Segment Start: MATERIAL TO PROCESS

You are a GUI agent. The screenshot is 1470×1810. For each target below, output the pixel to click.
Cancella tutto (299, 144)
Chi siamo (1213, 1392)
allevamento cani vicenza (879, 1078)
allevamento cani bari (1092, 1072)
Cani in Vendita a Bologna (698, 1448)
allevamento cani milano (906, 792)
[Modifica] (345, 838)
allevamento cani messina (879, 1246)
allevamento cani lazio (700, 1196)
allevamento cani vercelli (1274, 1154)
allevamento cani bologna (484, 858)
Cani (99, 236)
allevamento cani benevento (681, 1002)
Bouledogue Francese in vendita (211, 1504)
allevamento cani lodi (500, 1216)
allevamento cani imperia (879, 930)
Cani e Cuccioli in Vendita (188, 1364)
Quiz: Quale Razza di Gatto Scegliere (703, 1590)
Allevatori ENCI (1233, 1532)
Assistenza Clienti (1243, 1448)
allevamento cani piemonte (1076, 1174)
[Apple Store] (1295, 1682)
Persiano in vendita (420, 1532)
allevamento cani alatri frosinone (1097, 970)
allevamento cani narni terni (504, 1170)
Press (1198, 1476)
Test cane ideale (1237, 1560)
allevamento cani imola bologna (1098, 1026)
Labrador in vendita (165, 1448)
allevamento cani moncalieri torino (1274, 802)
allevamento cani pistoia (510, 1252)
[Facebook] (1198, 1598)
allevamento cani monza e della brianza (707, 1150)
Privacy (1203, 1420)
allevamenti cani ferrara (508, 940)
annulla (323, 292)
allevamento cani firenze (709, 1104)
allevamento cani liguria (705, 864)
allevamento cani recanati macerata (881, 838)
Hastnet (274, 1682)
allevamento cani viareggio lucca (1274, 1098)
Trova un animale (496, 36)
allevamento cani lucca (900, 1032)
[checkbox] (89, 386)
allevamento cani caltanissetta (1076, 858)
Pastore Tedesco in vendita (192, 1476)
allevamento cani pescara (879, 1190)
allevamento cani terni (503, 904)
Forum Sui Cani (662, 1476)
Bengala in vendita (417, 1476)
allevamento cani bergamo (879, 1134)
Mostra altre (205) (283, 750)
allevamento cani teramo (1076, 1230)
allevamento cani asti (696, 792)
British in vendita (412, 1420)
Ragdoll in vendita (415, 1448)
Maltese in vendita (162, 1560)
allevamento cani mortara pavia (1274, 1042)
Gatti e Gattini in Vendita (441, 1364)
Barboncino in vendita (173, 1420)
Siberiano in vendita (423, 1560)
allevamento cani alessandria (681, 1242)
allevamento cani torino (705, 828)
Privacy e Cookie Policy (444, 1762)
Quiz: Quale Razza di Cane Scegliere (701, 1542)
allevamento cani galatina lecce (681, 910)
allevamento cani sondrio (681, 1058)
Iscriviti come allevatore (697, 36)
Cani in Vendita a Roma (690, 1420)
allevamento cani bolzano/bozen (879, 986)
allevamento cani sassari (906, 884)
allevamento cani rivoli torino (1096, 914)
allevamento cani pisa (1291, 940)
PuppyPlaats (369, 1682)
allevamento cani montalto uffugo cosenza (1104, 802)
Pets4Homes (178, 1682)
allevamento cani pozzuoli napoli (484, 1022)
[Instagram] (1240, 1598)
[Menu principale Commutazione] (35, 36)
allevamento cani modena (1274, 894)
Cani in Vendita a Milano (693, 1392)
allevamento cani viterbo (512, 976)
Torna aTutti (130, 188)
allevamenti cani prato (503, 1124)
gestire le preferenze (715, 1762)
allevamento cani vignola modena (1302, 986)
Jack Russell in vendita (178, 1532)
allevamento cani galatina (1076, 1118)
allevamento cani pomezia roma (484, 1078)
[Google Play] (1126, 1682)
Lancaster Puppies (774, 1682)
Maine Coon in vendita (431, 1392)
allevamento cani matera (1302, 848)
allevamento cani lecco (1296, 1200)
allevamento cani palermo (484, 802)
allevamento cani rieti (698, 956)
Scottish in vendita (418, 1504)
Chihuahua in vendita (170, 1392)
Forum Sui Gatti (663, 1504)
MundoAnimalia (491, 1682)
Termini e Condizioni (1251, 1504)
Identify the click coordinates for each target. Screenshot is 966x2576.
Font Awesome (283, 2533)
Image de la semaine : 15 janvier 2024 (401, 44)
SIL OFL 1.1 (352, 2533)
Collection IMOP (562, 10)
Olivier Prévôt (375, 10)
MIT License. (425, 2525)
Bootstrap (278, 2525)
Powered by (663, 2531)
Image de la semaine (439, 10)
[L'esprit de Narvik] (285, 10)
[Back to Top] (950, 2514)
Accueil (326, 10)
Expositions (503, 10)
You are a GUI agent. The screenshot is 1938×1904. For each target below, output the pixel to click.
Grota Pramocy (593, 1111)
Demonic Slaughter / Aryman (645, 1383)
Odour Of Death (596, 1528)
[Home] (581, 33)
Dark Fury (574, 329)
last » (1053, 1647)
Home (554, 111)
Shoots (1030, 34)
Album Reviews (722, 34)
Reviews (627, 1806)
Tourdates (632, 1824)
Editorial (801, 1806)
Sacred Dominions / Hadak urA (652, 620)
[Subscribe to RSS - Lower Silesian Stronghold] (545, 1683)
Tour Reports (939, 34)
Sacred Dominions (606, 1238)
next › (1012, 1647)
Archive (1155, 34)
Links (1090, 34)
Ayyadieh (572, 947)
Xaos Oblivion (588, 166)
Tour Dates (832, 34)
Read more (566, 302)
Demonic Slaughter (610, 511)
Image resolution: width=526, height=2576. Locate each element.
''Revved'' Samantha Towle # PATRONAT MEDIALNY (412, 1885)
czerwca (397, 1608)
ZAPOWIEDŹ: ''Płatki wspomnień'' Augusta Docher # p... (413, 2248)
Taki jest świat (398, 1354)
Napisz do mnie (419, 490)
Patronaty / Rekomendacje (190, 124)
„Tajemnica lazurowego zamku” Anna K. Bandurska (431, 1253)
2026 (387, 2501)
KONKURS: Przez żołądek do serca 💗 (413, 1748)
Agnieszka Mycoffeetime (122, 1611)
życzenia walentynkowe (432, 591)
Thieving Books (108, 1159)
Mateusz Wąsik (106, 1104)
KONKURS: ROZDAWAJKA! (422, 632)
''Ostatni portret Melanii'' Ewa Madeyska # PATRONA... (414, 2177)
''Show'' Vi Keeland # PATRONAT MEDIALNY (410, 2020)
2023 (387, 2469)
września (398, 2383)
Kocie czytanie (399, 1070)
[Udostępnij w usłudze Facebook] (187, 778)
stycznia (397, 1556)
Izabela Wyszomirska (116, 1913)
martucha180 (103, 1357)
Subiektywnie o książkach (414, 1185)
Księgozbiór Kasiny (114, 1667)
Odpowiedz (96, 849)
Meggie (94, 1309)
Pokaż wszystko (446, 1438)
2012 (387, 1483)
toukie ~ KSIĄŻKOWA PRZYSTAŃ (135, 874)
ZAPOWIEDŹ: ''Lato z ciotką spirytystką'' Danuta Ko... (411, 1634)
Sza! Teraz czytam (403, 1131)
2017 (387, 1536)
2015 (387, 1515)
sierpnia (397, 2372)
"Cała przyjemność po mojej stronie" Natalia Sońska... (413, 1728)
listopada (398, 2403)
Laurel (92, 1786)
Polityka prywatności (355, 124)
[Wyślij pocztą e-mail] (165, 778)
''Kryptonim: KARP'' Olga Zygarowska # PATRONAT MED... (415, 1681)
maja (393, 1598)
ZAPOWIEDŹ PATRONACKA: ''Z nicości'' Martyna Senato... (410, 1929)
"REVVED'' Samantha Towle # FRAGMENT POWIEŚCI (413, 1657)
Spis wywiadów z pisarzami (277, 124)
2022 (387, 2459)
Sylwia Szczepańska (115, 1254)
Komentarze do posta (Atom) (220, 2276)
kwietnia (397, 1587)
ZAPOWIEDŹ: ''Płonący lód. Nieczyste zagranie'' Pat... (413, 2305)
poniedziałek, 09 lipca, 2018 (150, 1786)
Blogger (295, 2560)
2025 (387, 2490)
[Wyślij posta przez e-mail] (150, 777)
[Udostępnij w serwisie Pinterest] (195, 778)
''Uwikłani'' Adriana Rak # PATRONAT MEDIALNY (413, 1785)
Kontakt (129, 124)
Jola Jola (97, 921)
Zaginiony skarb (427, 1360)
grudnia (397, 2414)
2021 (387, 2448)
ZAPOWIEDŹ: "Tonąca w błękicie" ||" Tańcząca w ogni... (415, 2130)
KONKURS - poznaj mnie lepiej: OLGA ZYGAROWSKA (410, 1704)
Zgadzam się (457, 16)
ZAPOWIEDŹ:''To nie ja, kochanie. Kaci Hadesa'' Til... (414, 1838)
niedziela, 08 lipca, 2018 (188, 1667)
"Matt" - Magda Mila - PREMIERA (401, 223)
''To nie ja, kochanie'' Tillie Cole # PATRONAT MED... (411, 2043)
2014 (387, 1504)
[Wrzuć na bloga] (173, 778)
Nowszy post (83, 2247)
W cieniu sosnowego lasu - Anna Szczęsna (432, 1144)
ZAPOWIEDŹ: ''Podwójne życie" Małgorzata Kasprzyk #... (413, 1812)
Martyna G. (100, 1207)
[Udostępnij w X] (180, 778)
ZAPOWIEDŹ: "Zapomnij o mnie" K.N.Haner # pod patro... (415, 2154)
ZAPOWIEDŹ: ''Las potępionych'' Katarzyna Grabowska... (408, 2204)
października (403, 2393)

Segment End: MATERIAL TO PROCESS

» **TASK ITEM**: Copy out, from the listing above, every line that contains the string "pixel".

» **WRITTEN ANSWER**:
You are a GUI agent. The screenshot is 1470×1810. For each target below, output the pixel to click.
You are a GUI agent. The screenshot is 1938×1904. For each target below, output the pixel to click.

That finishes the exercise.